By Mark Brousseau
During a presentation at this week’s BAI TransPay conference at the Gaylord Texan Resort & Convention Center in Grapevine, TX, Richard Oliver, executive vice president, Retail Payments Office at the Federal Reserve Bank, provided key results of the Fed’s latest three-year study of non-cash payments. The information helps define the markets for vendors, a leading provider of distributed capture solutions told me today. Oliver said there were about 30 billion checks written in 2006. The breakdown:
51 percent of the checks were written by consumers
... 32 percent of these were consumer to business remittance checks
... 6 percent were consumer to business remittance at point of sale (remote remittance)
... 13 percent were consumer to business point of sale (Back Office Conversion eligible)
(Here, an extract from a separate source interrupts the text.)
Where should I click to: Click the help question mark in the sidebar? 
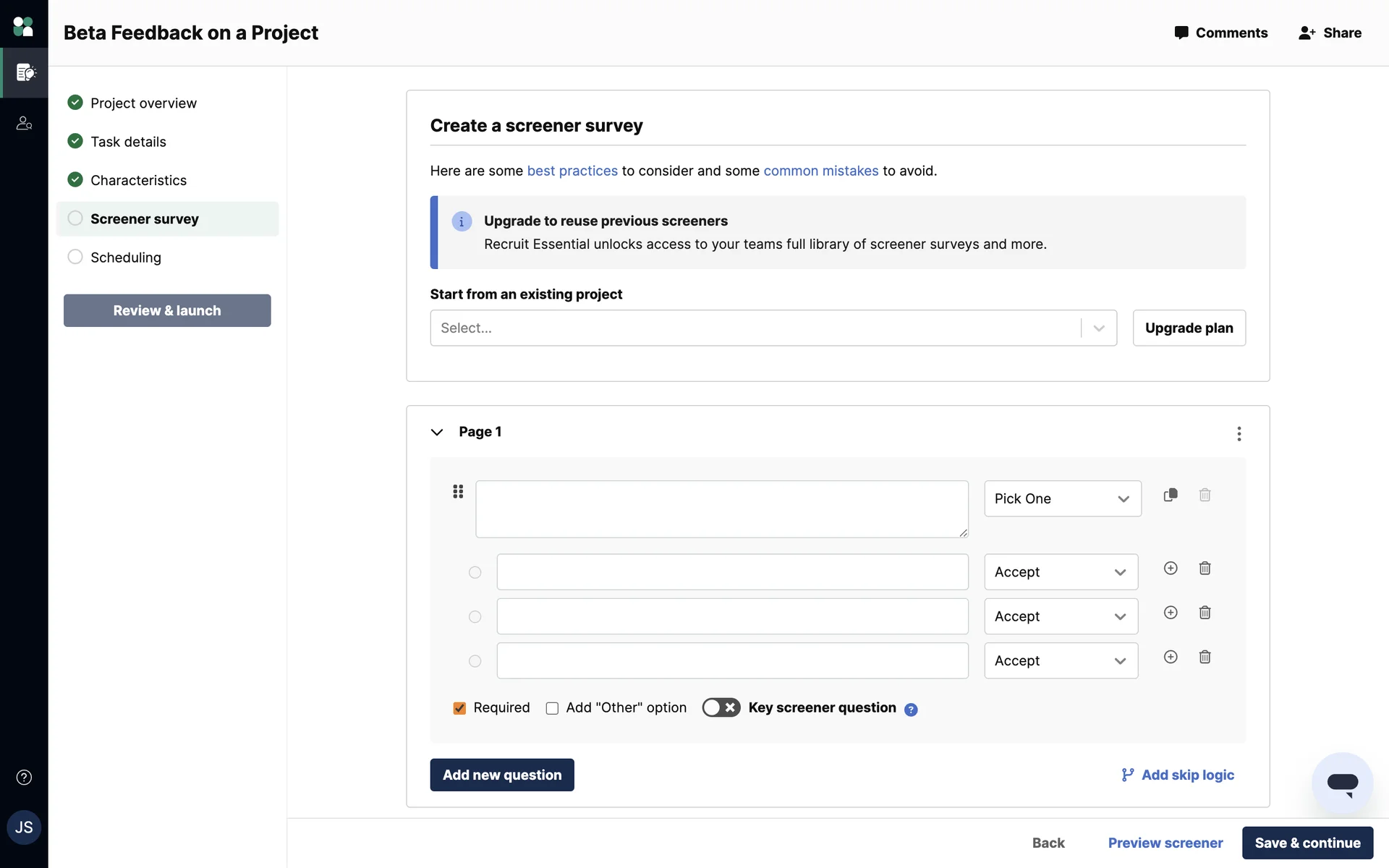[x=24, y=778]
25 percent of the checks were written by businesses to other businesses (includes governments)
... 16 percent were business to business (wholesale remittance)
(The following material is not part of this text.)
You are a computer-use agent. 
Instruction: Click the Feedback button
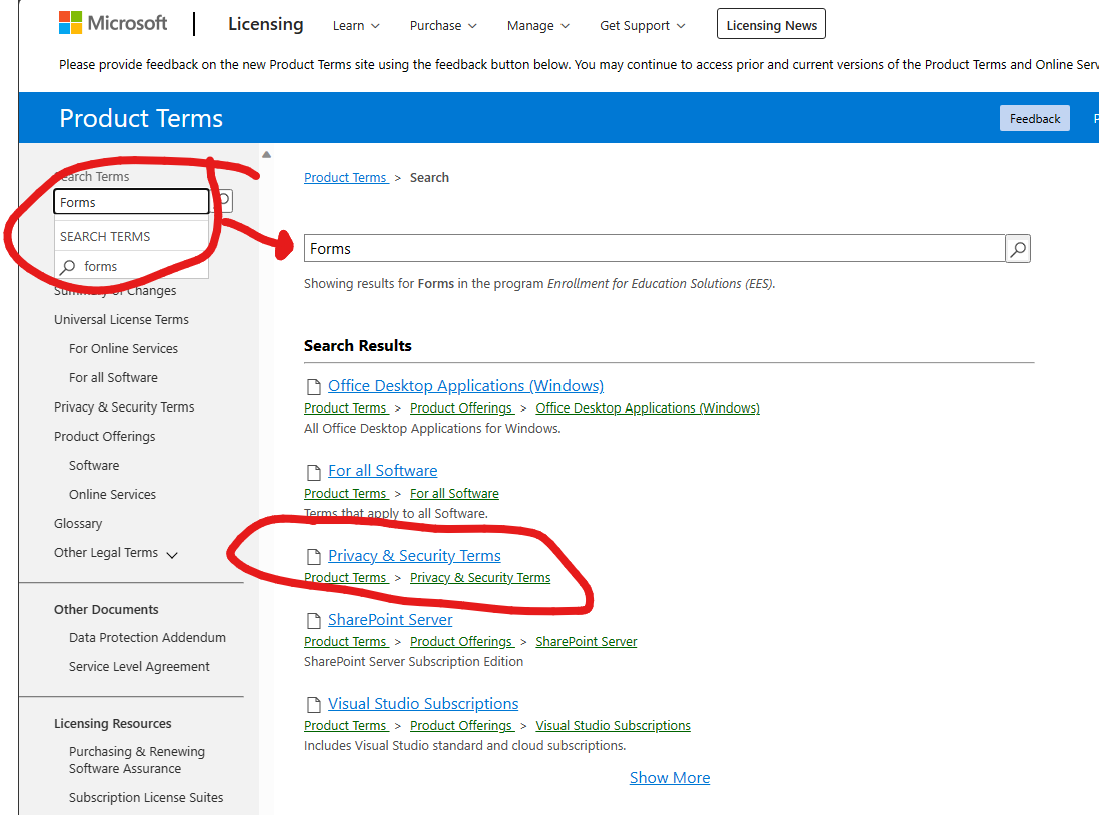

... 5 percent were business to business remittance at point of sale
... 3 percent were business to business point of sale
17 percent of the checks were business to consumer (payroll, refunds, etc.)
7 percent were consumer to consumer casual
Note: the numbers don't add up to 100 percent because of Federal Reserve Bank rounding. Another key statistic that Oliver provided was that 2.6 billion checks were converted to ACH in 2006.